Ngugi wa Thiong’o play leads in theater nominees list

Ngugi Wa Thiong’o [Files, Standard]

The nominees for the second edition of the Kenya Theater Awards (KTAs) were announced on Monday at the Kenya National Theatre, in an event graced by Mr Michael Pundo, CEO of the Kenya Cultural Center incorporating The Kenya National Theatre.

The nominees, in 32 categories, were the result of a selection process by the event’s five-member jury and reflects some of the 2022 standout productions.

Coming from a downturn in fortunes necessitated by Covid restrictions on movement and public gathering, the theater scene experienced a welcome resurgence in 2022. This, for example, saw the number of performances that the jury considered increase fivefold and also saw the return of some big -name performances such as Ngugi wa Thiong’o’s Ngahika Ndeenda/I Will Marry When I Want, which earned a total of 13 nominations including those of its individual performers. Other plays with multiple nominations include Woodcreek School’s Mekatilili wa Menza and Prevail’s Supernova.

Some individual nominees also enjoyed multiple nominations, such as Stuart Nash, whose work in Ngahika Ndeenda might see him compete against his other work in The Miser. Martin Kigondu also had a stellar year on stage, enjoying individual nods in Supernova, Blessed be the Fruit and Ngahika Ndeenda.

According to Ursula Gisemba of the Kenya International Theater Festival (KITFest) Secretariat, the organization behind KTA, the awards have been able to attract greater participation from the industry. While just in its second edition, this, she said, represents a growth curve for both theater practitioners and the secretariat as this is a new system that is challenging the theater scene and stimulating healthy competition.

“We have seen growth in numbers and variety of productions as more teams invited the jury to assess their work.

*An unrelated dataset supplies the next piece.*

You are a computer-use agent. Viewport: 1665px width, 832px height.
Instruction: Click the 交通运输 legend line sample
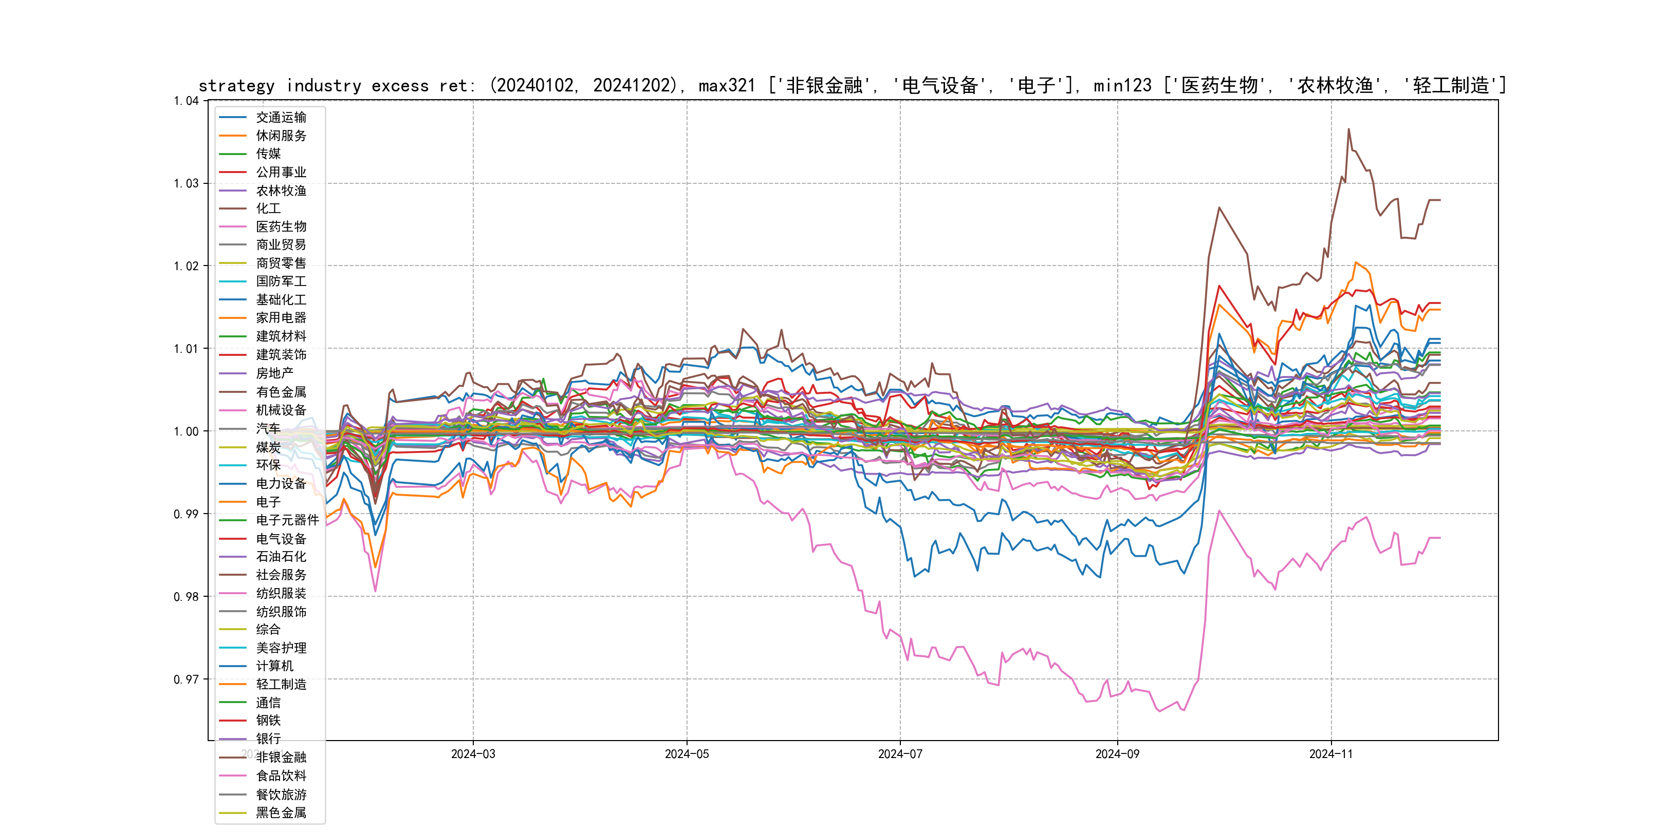coord(233,118)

In addition, there was a return of many faces that had not been in the theater for the past years. The theater scene is vibrant and looking towards a greater year in 2023,” she observed.

Perhaps another consequence of the opening up of the theater is the absence this year of the ‘Best Virtual Show’ category as enthusiasts trooped back to fill theaters. Notably, the list has new categories such as ‘Best Spoken Word Production’, ‘Best Stage Manager’, ‘Best Stand-up Production’, ‘Best Story-telling production’ as well as best performers in Monologues.

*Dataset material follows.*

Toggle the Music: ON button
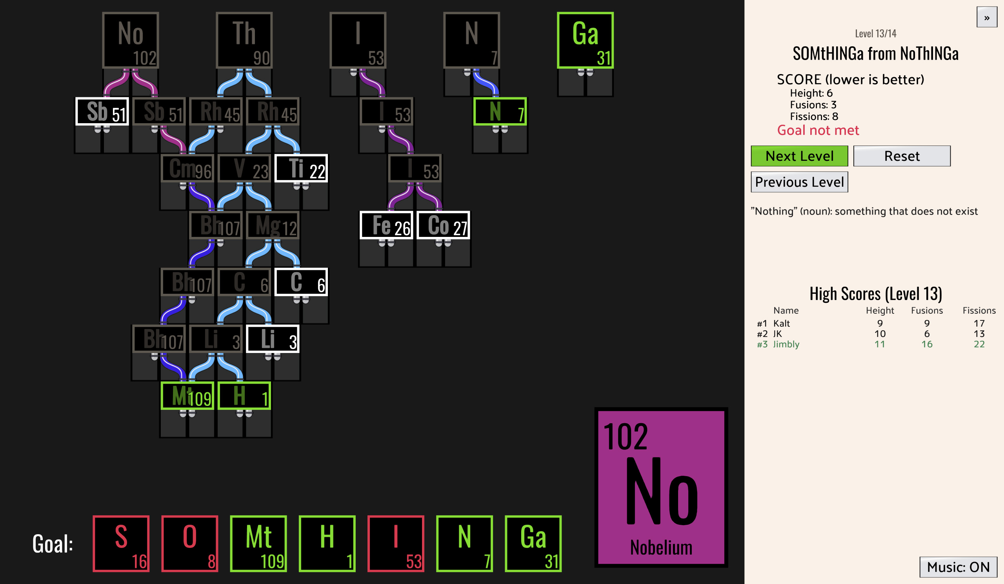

The KTAs made a hugely successful debut in 2022 and this year’s event is expected to further raise the standards in the country’s promising stage scene.

According to the Head of Jury, Benson Ngobia, when picking the nominees, the jurors retreated to a two-day conference in Naivasha where they considered over 503 performances plays in 2022, marking an almost five-fold increase in the number of performances from the previous year.

“This meant that the jury process was more elaborate and we even had to rely on video recordings at times, to analyze and shortlist the nominees,” Ngobia explained while noting that the quality of productions this year had gone up, which is good for the industry.

We also saw the rise of two-handers, monologues and spoken word shows, which were not as many last year. Generally, the theater industry is doing really well and we need to consider exporting our shows outside Kenya for the industry to go global,” he added.

With the release of the list, the public is now invited to participate in voting for the various nominees. Public participation in voting is exclusively online via the Kenya Theater Awards website.

Voting opened at midnight January 24 and will close at 23:59 on February 13, a process that is overseen by the Kenya Theater Awards Secretariat. At the close of voting, the Secretariat will sit together with the Jury and tally the votes. The winners will be announced during the award ceremony, which will be held on 23rd February 2023 at The Kenya National Theatre.

With the return to normalcy after two years of restrictions, Kenya’s post-pandemic theater scene has experienced welcome growth characterized by regular full-houses, emergence of new theater spaces, mushrooming of nascent groups and packed schedules for any theater lover. According to various sources, for example, the main hall at the Kenya National Theater had already been reserved by various theater houses for the entire year.